The paper proposes the Seeing-to-Experiencing (S2E) framework to scale navigation foundation models by combining offline video pretraining with reinforcement learning post-training. It resides in the 'Scaling and Lifelong Learning' leaf under 'Zero-Shot and Generalization', which contains only two papers including this one. This sparse positioning suggests the specific combination of large-scale visual pretraining and RL-driven scaling for navigation foundation models remains relatively underexplored. The sibling paper focuses on lifelong skill accumulation in persistent environments, whereas S2E emphasizes bridging passive observation and active interaction through RL.

The taxonomy reveals neighboring research directions that contextualize S2E's approach. The 'Foundation Model Post-Training' leaf (three papers) addresses RL or supervised fine-tuning of foundation models but does not explicitly focus on scaling through experiential learning. The 'Vision-Based Navigation' and 'Offline and Batch RL' leaves explore RL from visual inputs and pre-collected datasets respectively, yet lack the foundation model integration central to S2E. The 'VFM Distillation and Transfer' branch examines knowledge transfer from visual foundation models but without the RL-driven post-training component. S2E appears to occupy a niche bridging offline foundation model pretraining and online RL adaptation.

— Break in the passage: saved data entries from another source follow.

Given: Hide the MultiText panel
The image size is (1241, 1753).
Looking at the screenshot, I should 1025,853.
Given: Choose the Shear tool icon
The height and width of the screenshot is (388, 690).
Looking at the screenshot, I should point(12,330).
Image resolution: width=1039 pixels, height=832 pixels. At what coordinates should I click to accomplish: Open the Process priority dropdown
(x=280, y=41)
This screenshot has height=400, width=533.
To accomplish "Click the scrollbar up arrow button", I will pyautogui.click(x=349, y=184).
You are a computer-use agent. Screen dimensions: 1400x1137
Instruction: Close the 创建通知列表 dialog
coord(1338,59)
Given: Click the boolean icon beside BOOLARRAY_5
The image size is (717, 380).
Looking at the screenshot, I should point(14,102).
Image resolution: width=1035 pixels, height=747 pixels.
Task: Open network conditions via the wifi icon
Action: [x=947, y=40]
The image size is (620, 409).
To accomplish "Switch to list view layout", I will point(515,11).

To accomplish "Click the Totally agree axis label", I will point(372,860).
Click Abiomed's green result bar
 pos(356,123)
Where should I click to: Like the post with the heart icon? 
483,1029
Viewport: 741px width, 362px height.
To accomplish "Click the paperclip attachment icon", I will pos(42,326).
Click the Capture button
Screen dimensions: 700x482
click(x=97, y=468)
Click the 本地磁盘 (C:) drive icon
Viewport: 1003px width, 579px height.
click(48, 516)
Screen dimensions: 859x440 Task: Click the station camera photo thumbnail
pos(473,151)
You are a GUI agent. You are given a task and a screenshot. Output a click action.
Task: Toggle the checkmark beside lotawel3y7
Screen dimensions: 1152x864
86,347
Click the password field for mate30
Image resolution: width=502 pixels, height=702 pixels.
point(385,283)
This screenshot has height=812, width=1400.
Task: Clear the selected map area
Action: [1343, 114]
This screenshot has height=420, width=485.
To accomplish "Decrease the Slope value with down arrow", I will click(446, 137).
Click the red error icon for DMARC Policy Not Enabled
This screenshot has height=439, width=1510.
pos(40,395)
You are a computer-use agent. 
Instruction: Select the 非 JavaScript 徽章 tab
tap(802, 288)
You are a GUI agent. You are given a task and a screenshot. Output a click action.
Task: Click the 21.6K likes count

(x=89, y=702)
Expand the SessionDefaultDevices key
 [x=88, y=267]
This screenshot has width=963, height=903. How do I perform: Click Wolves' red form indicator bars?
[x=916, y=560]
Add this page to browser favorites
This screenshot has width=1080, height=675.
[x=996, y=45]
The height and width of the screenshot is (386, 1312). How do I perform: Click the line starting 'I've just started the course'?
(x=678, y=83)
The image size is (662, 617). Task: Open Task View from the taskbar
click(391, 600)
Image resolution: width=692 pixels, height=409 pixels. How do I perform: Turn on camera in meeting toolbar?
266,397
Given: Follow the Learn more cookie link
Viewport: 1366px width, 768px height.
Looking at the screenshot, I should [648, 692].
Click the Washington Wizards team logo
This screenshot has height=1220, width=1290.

Among thirty candidates examined, the S2E framework shows partial overlap with prior work: three candidates can refute aspects of the core contribution. The Anchor-Guided Distribution Matching strategy and NavBench-GS benchmark appear more novel, with zero refutable candidates among ten examined for each. However, this analysis reflects a limited semantic search scope, not an exhaustive literature review. The statistics suggest that while the overarching S2E framework has some precedent in combining pretraining and RL, the specific technical mechanisms (anchor-based supervision, residual components) and evaluation infrastructure may offer incremental novelty within the examined candidate set.

Given the sparse taxonomy leaf and limited search scope, S2E appears to address a relatively underexplored intersection of foundation model scaling and RL-driven navigation. The framework's novelty likely resides in its specific technical choices rather than the high-level concept of combining offline and online learning. A more exhaustive search across robotics, computer vision, and RL venues would be necessary to fully assess whether the anchor-based and residual innovations constitute significant departures from existing methods or represent incremental refinements of established techniques.